We have had a really great time working on these this year. I have students who come to me all through the day saying, “I have a kindness report, Miss Osborne!” I can’t tell you how that makes my heart feel. To hear that they have a celebration report about their friend and not a negative report on a peer is something to be praised. Philippians 4:8 says, “Finally, brothers, whatever is true, whatever is honorable, whatever is just, whatever is pure, whatever is lovely, whatever is commendable, if there is any excellence, if there is anything worthy of praise, think about these things.” We still have the tattles and the frustrating moments, but little by little we are beginning to think about these things, too, and we are marking it, honoring it, and celebrating it. We are working hard at ROCK-ing out our classroom!

Rocks and Rock Boards can be found at here.

Saturday, August 20, 2016

Our First R.O.C.K. Experience of the Year

One of my classroom jobs this year is the R.O.C.K. assistant. If someone in our classroom is having a hard time, they are free to head over to the R.O.C.K. to spend some time with the Lord. The R.O.C.K. assistant is responsible for checking on and praying for anyone that goes to the R.O.C.K. for any reason. It is day 5 of school and we had our first visit to the R.O.C.K. It was such a special experience. One sweet girl had fallen down at recess and was just having a hard time acclimating back into the classroom when we came back inside. I asked her if she would like to relax and spend some time with the Lord in our R.O.C.K. area. She shook her head, “yes”. As soon as she did, my R.O.C.K. assistant said, “Hey! My job! Can I go check on her?” Wow! A six year old wants to go check on his classmate. “YES! Please do sir.” I watched as he headed over to her. He wasn’t quite sure what to do, but he knew he wanted to help. I leaned over and whispered in his ear, “It would be a great idea if you could pray for her. You can pray for her leg to feel better and for her heart to be cheered up.” He immediately bent down on the kneeler and did exactly that. He said, “Amen” and continued to stay there. I sat down to teach, but a few minutes later, I checked on the two of them. He had reached into our basket and taken out the “sad” R.O.C.K. card and was reading it to her! I just stood there for a second, amazed at what I was witnessing. Two six year olds, one upset and crying, and another, praying for her and reading God’s instructions for what to do when you feel sad. Did I mention these are SIX YEAR OLDS?  After I regained my ability to communicate, I said, “Oh my word. You are doing such a special thing for your friend! Way to go little man. She needed some encouragement and you knew exactly how to handle it. You prayed with her and then read her God’s instructions.
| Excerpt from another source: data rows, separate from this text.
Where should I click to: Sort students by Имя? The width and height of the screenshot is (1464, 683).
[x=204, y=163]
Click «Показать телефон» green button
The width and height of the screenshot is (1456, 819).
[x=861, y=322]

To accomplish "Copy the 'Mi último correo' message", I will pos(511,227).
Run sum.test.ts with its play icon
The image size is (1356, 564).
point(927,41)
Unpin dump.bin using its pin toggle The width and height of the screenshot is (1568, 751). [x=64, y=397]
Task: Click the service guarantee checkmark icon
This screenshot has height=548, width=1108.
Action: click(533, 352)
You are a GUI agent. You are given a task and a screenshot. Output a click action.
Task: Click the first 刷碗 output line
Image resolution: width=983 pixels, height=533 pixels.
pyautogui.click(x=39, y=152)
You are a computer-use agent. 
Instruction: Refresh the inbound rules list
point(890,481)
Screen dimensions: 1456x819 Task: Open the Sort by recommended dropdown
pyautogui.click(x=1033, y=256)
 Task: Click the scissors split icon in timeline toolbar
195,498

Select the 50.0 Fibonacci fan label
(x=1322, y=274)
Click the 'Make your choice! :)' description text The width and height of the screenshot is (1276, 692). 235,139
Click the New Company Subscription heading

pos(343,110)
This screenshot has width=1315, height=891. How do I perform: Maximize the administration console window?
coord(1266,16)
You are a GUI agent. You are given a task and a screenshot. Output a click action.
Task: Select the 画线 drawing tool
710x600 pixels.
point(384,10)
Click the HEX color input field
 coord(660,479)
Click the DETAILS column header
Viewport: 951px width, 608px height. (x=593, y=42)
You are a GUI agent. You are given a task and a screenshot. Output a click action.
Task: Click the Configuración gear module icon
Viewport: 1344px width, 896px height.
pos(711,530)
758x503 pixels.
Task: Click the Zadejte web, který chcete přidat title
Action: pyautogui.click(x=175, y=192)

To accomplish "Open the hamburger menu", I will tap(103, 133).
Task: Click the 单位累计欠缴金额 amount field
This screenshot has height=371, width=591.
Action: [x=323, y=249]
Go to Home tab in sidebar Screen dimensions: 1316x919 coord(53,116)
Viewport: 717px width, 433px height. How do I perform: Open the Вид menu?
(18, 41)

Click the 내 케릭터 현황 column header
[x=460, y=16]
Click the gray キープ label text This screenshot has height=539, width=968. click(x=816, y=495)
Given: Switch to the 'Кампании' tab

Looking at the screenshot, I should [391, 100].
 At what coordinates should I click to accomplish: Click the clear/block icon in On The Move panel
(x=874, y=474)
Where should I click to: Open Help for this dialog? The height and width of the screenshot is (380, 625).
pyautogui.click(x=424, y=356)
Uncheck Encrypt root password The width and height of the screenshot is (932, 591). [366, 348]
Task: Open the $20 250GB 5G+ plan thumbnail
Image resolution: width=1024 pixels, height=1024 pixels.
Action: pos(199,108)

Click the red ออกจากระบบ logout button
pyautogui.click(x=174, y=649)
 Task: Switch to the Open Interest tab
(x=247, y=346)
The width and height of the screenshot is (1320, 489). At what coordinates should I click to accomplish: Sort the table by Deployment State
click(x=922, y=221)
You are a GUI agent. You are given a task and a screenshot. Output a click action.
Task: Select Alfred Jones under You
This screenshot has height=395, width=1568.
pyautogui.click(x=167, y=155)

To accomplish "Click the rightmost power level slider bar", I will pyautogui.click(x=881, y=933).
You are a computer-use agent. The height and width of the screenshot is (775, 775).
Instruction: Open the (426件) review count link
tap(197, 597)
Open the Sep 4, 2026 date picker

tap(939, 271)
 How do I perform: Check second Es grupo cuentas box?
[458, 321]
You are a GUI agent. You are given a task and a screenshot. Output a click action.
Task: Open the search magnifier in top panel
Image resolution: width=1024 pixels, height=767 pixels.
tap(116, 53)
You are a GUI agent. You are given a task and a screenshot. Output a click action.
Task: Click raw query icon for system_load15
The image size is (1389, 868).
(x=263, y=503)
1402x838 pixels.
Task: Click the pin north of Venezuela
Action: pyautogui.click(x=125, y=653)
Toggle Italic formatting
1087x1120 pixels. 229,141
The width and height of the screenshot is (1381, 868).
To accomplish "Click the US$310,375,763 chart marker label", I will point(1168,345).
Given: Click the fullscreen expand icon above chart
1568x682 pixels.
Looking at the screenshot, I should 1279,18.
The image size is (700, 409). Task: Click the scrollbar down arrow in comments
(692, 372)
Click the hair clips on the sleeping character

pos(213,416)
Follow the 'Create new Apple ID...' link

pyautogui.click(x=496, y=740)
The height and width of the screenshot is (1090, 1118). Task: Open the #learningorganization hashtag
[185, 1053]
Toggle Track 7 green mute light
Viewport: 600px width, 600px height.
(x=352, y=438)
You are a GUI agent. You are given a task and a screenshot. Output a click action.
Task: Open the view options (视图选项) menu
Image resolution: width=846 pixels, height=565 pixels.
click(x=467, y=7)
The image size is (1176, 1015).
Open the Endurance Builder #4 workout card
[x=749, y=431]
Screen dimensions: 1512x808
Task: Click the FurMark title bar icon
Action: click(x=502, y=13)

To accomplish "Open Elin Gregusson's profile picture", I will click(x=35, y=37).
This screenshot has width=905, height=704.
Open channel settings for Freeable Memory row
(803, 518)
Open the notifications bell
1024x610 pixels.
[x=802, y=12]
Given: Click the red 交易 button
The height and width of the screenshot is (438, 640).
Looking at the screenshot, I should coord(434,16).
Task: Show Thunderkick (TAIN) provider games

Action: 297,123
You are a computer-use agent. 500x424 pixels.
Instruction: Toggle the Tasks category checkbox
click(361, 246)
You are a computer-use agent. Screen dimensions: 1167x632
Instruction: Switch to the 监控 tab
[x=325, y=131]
What a godly man you are!” He came back to the carpet and she stayed a few more minutes and then joined the rest of the class again.

This might seem like some small feat, but not for me.  I am raising a son, a 5 year old. I am very aware that teaching young children to pray for one another isn’t the slightest bit simple or easy. To teach a 5 or 6 year old to simply THINK about someone else’s feelings is hard just by itself, but to have them intentionally ask to see their friend, and then kneel down before the King and pray for that friend’s needs… THAT is something huge! And today, I am thanking the Lord for what He is already doing in this classroom!

If you want to know more about the R.O.C.K., read below.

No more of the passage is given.